**やること:**
A. 中村憲剛さんの記事に登場する西暦の年はどれですか。すべて挙げてください。
B. 中村憲剛さんの記事をもとに、次の問いに答えてください。
(i) A代表のキャップ数はいくつですか。
(ii) ボランチへの転向を提案したのはどの監督ですか。
(iii) 2013年に書いた著書の題名は何ですか。
C. 中村憲剛さんの記事を、最後の文の後から書き継いでください。

**原文:**
===
2003年に川崎フロンターレに入団し、2020年に引退するまでフロンターレ一筋で活躍し続けた中村憲剛さん。
日本代表でも活躍し、A代表キャップ数は68。
2010年の南アフリカワールドカップにも出場しました。
「止めて、蹴る」を体現する第一人者であり、流れの中でのパスの正確さはまさにトップオブトップと言っても異論はないでしょう。
憲剛さんはフロンターレ入団時はトップ下(フォワードの一列下)の選手でした。
その後、当時の監督にボランチ(さらにその一列下。ディフェンスラインの前)への転向を提案され、稀代のミッドフィールダーとして活躍します。
憲剛さんにとって、ボランチ転向はまさに『転機』
競技生活が長ければ長いほど、また、そのポジションに愛着があればあるほど、ポジション転向は大きな出来事です。
転向がメンタルに影響する選手も少なくないでしょう。
選手生活における『転機』をどう捉えるか。
どんな心のあり方で『転機』を乗り越えるか。
ミスター・フロンターレが現役中の2013年に書いた著書「幸せな挑戦」から、『転機』における心のあり方を学びましょう。
二年目の転機
2003年に川崎フロンターレに入団した中村憲剛さん。
当時はトップ下のポジションでした。
入団当時はJ2だったフロンターレとはいえ、前線の選手は充実していて、本人は「三番手か四番手」という位置づけだったと言います。
2年目に入り、当時の関塚監督(後のロンドン五輪代表監督)からボランチへのコンバートを提案されます。
中学生からずっとトップ下だったため、とまどいの気持ちがあったものの、出場機会を増やすために快く受け入れました。
後に日本を代表するボランチになったことは皆さんご存じのとおりです。
では、どのような心のあり方を持っていたのでしょうか。
与えられたポジションでどう貢献するか
ボランチを提案した関塚監督は憲剛さんにこう言いました。
「中盤の後ろから攻撃をつくっていく意識を持ってほしい」
ボランチとは守備的ミッドフィルダーの意識を持っている方も多いと思います。
監督が憲剛さんに期待していたことは、守備よりも攻撃での貢献でした。
トップ下の経験を持っている憲剛さんだからこそ、ボランチの位置から攻撃をつくっていくことを期待されていたのです。
憲剛さんは、著書でも書いてある通り、フィジカル面で強いほうではありませんでした。
===
**データ項目:**

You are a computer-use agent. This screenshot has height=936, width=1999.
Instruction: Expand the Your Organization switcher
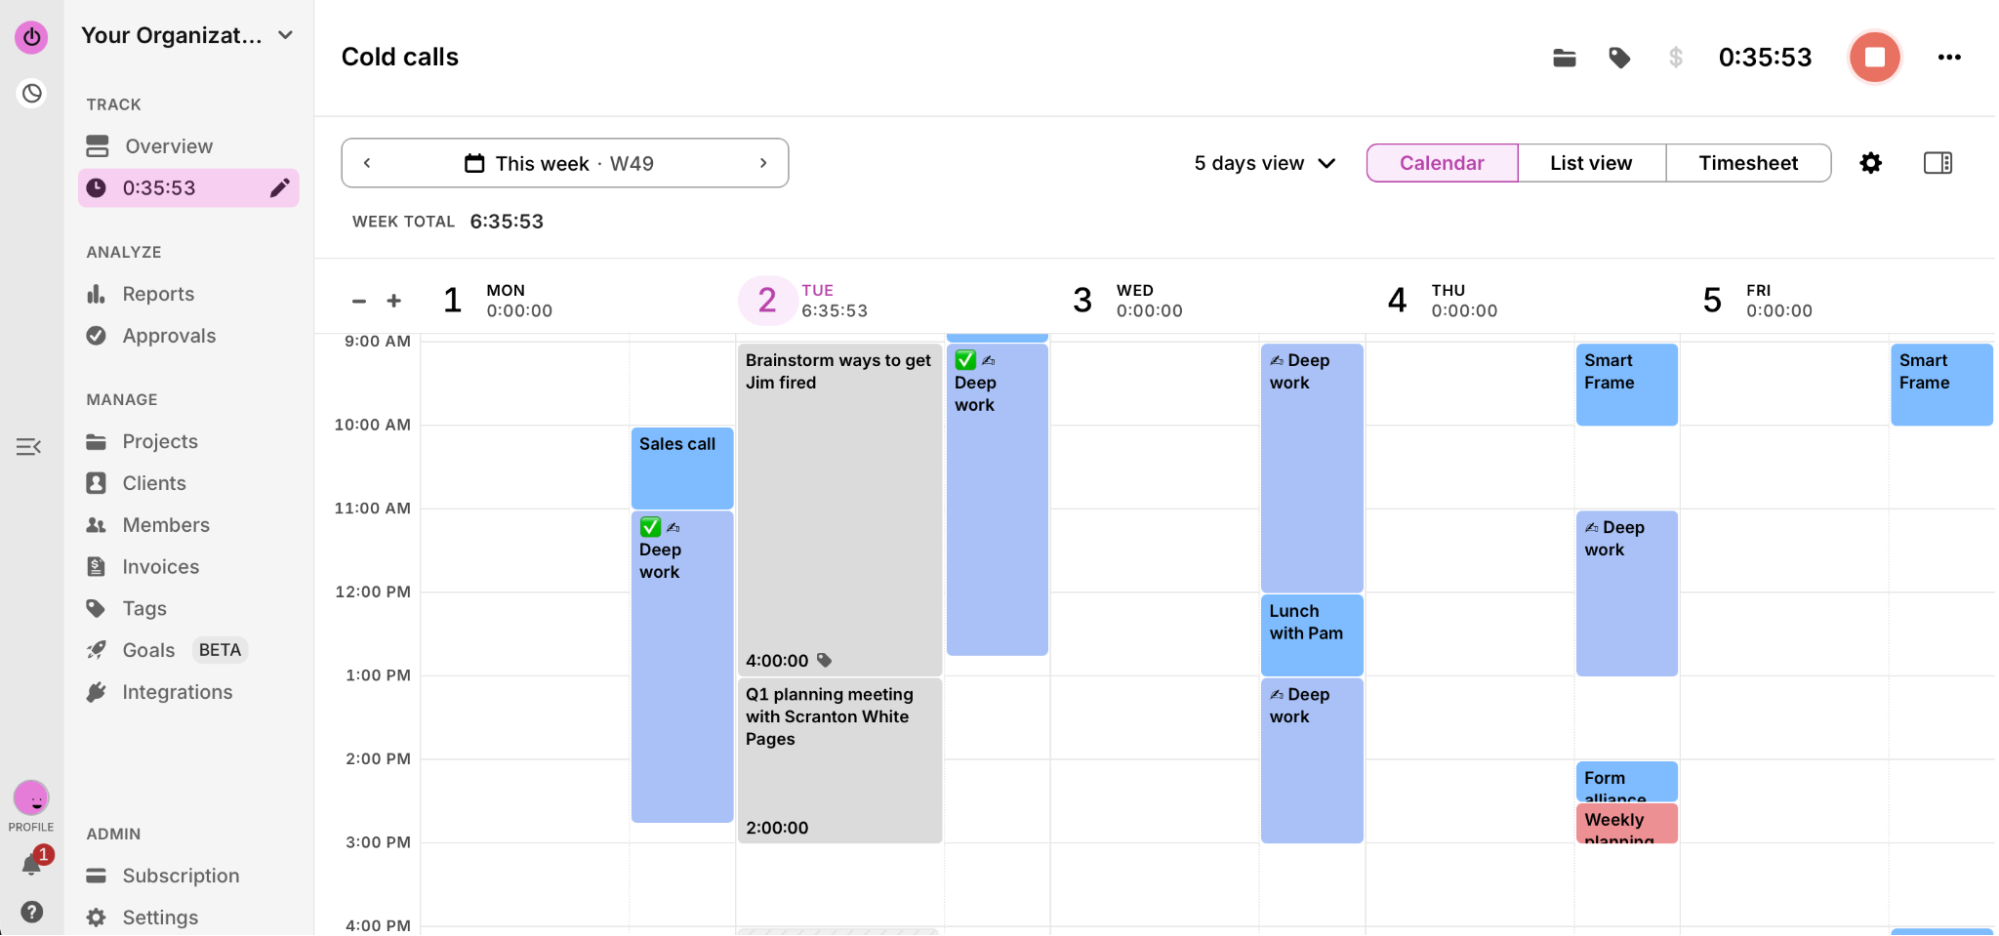[286, 35]
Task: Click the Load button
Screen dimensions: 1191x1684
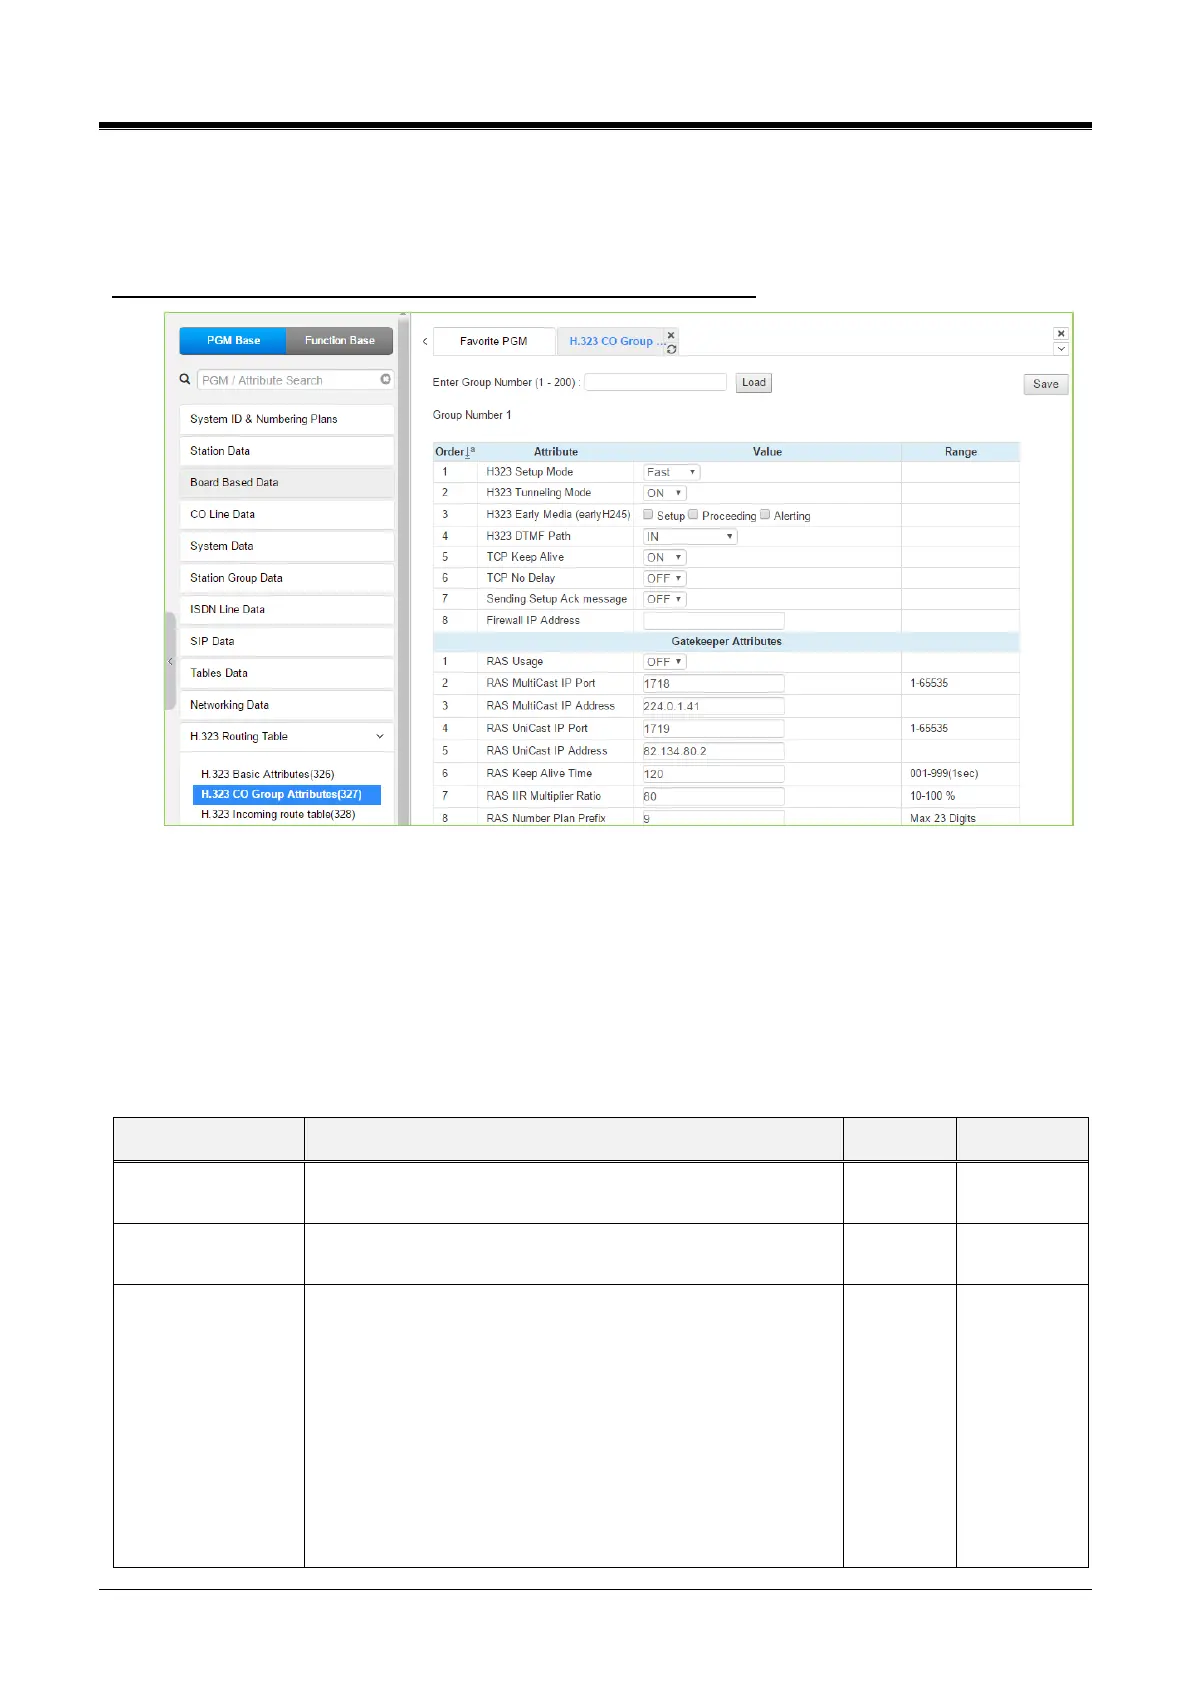Action: 753,383
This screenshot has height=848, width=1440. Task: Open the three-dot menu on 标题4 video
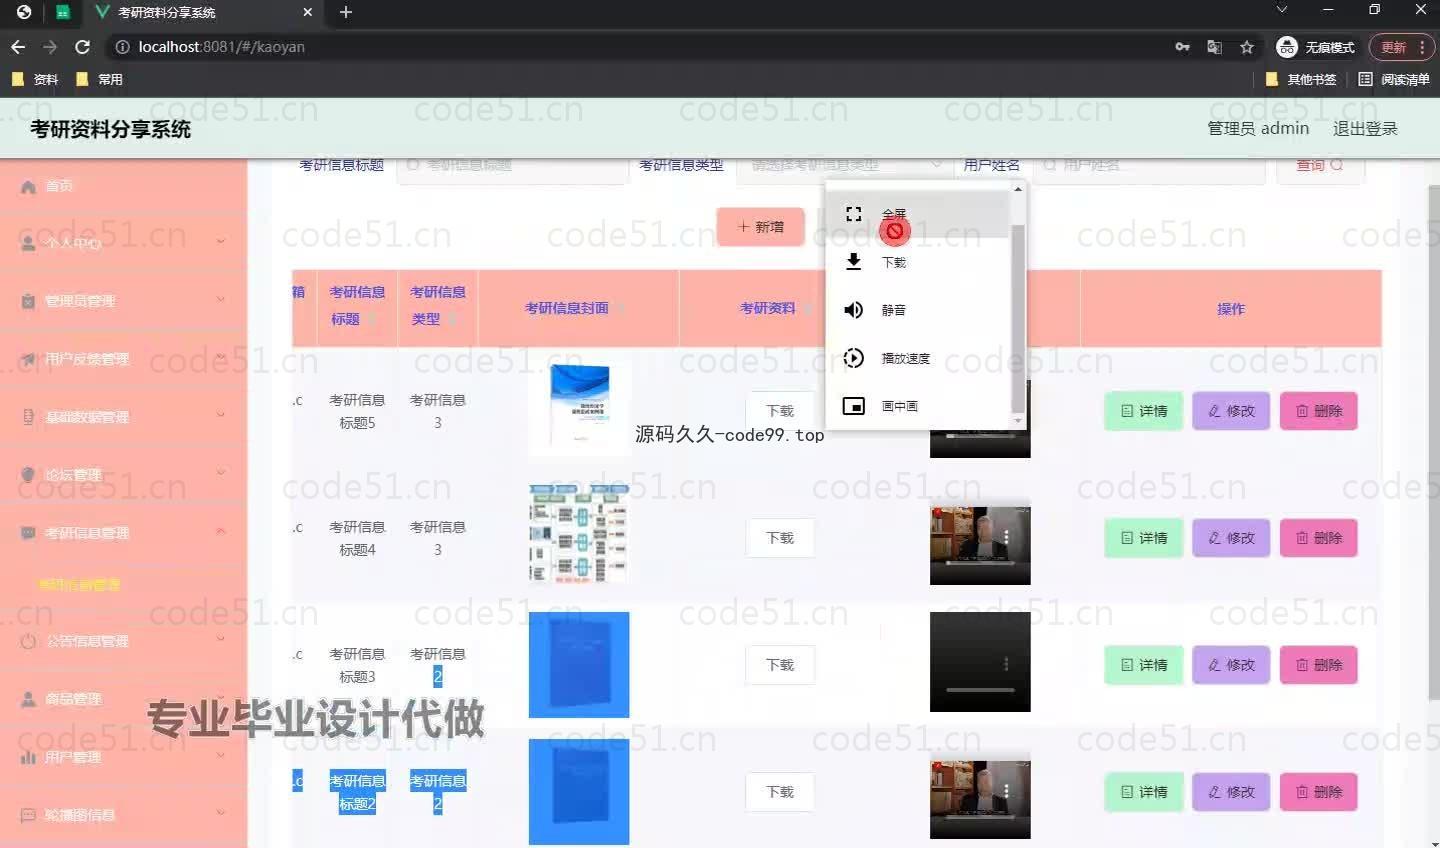[1006, 538]
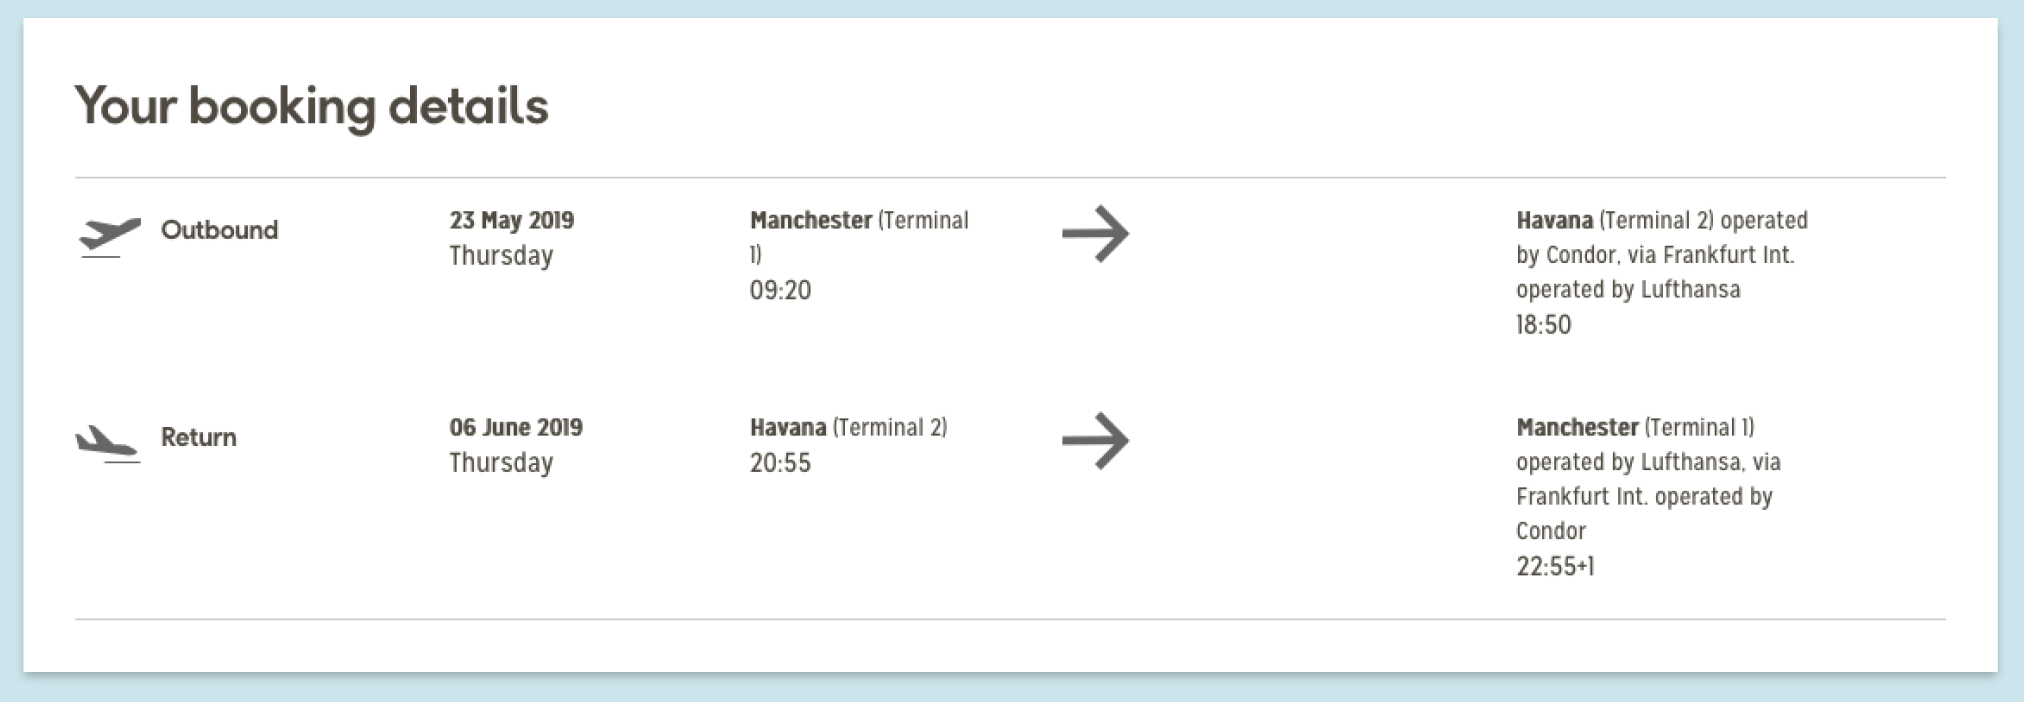
Task: Click the 20:55 return departure time
Action: [x=780, y=462]
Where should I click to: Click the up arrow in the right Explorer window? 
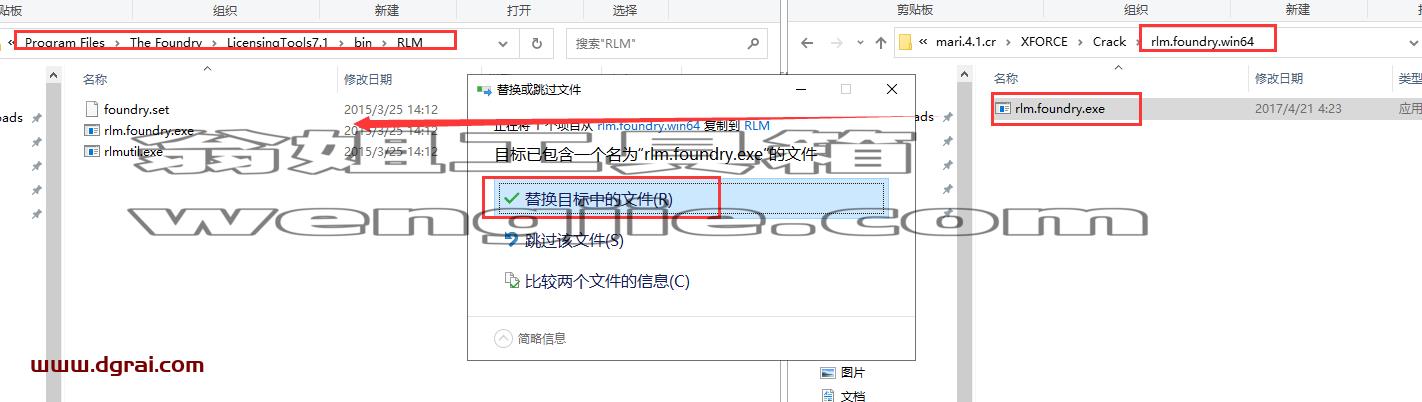coord(880,43)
===
**回答:**
A. 2003年、2020年、2010年、2013年

B.
(i) 68
(ii) 関塚監督
(iii) 「幸せな挑戦」

C.
もし憲剛さんが90分守備に重きを置くタイプのボランチになろうとしていたら、きっと#14はまた違った選手になっていたことでしょう。
憲剛さんはボランチという新たなポジションを与えられ、チームの期待をしっかりくみ取り、貢献していったのです。
ポジションにこだわりが強すぎる選手もいます。
こだわりを持つことは素晴らしいことである一方で、そのこだわりが成長を妨げてしまうこともあるのです。
チームスポーツであるサッカーは、そのポジションにおいてどれだけチームに貢献できるかが重要なのです。

ポジション転向は選手としての『幅』が広がる
ボランチに転向した憲剛さんはこう言います。
ボランチに転向したことで、出場機会が増えただけでなく、プレーヤーとしての幅も間違いなく広がった
幸せな挑戦 中村憲剛・著
実際、後の憲剛さんは日本代表にトップ下の選手として呼ばれている時代もあります。
それは決してボランチがダメだったということではなく、ボランチの目も持っているトップ下として期待されていたのです。
ボールを受け取ってからパス一本で決定機を作るそのプレーは、まさに憲剛さんの象徴的なプレーです。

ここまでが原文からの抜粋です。